Uma coisa é bela e perfeita quando manifesta, sob tal ou tal modo harmonioso, a plenitude das possibilidades de sua espécie, e quando esta espécie revela, de uma maneira ou de outra, um Arquétipo espiritual ou Aspecto divino em sua pureza  . Ora, posto que todo Aspecto do Uno contém e exprime, a sua maneira, todos Seus Aspectos, cada manifestação perfeita de uma espécie «deiforme» revela, à luz de sua qualidade   própria, a Plenitude das Possibilidades causais: a Beleza universal e divina. Uma coisa é feia, se ela não participa senão imperfeitamente a seu Arquétipo puro, ou se sua espécie não é conforme à Perfeição divina. Sobre o plano do homem   — criatura mais complexa, em sua constituição e suas transformações — esta verdade deve ser compreendida sob sua aplicação particular, quanto aos aspectos respectivos da beleza «interior» e «exterior». Nas espécies humanas, o aspecto exterior revela a qualidade interior do ser ou da coisa, e isto em razão de seu caráter passivo que não permite dualismo existencial. Na espécie humana, dotada de razão, de vontade livre e de uma relação consciente com o Espírito divino, o aspecto exterior ou corporal de um ser pode exprimir tal resultado estático de seu desenvolvimento pessoal, realizado no curso de «vidas anteriores», enquanto o aspecto interior — psíquico ou espiritual — pode se transformar, em um sentido ou outro, no curso desta vida, seja pelas virtudes e o conhecimento, seja ao contrário pela ausência. Com efeito, um homem pode nascer feio  , do ponto de vista físico, enquanto sua alma   pode desdobrar, durante esta vida, uma beleza ética e espiritual; e neste caso, é possível que sua beleza interior eclipse, em grande parte, sua feiura corporal. Ao contrário, há homens de beleza exterior — resultante de «méritos anteriores» — e cuja alma se corrompe nesta vida; então é a feiura interior que se expressa finalmente e torna a beleza corporal mais ou menos ilusória.

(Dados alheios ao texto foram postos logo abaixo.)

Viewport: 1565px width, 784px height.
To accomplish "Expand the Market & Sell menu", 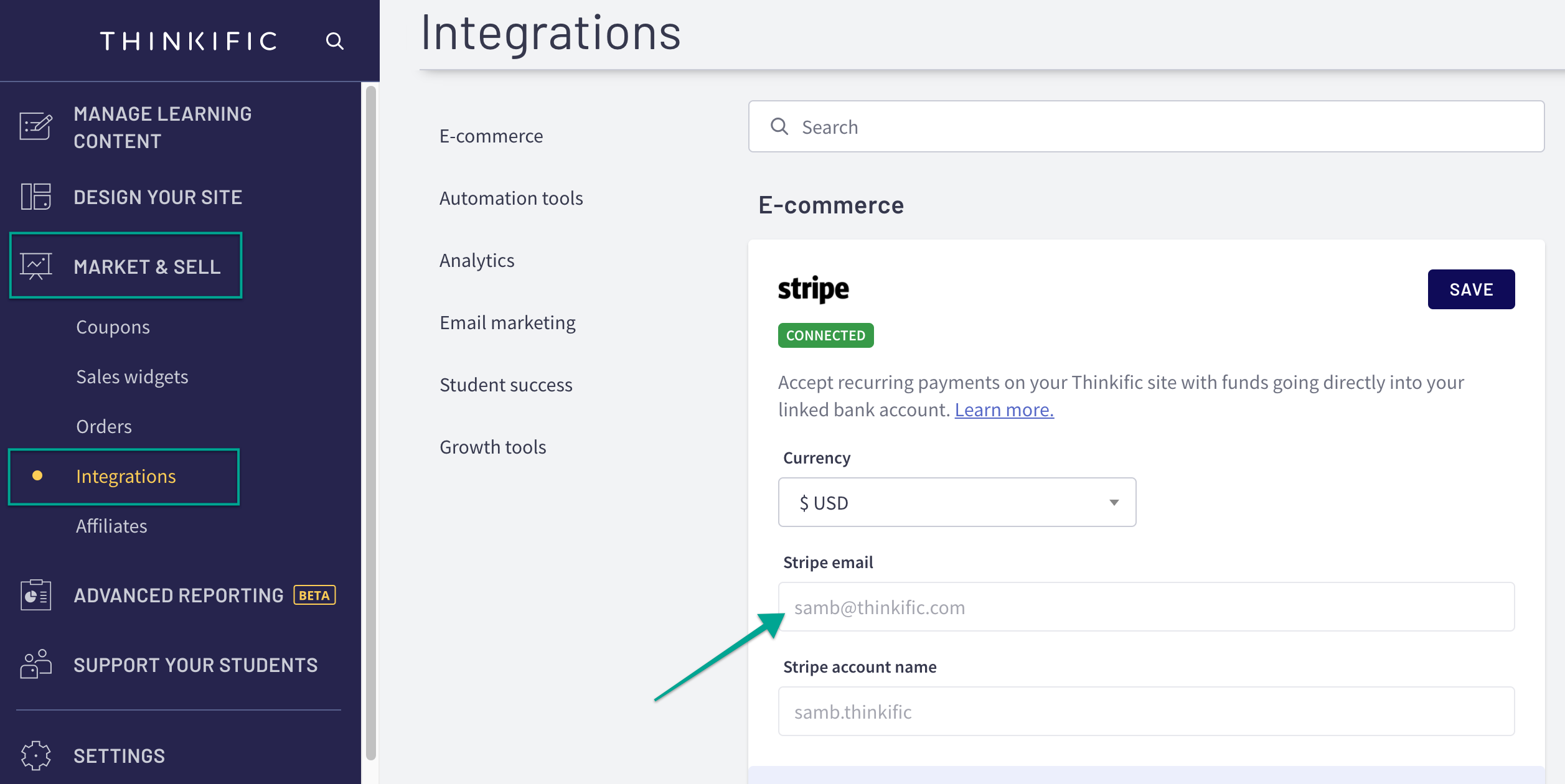I will click(x=147, y=267).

O ser   humano é verdadeiramente belo, quando nele a generosidade da Graça se exprime pela medida harmoniosa das formas; quando a obscuridade de seus limites é apagado pela Luz do infinito que jorra de seu profundo; quando o Espírito penetra sua substância e revela, de uma maneira ou de outra, a Plenitude beatífica do Uno.


Ver online : Leo Schaya


[1Em outros termos, é o Mundo espiritual que representa o verdadeiro objeto desta fórmula empregada por Pascal, fórmula antiga — atribuída ao Hermetismo — e que se encontra, em sua interpretação puramente espiritual, entre outras nos Místicos renanos da Idade Média.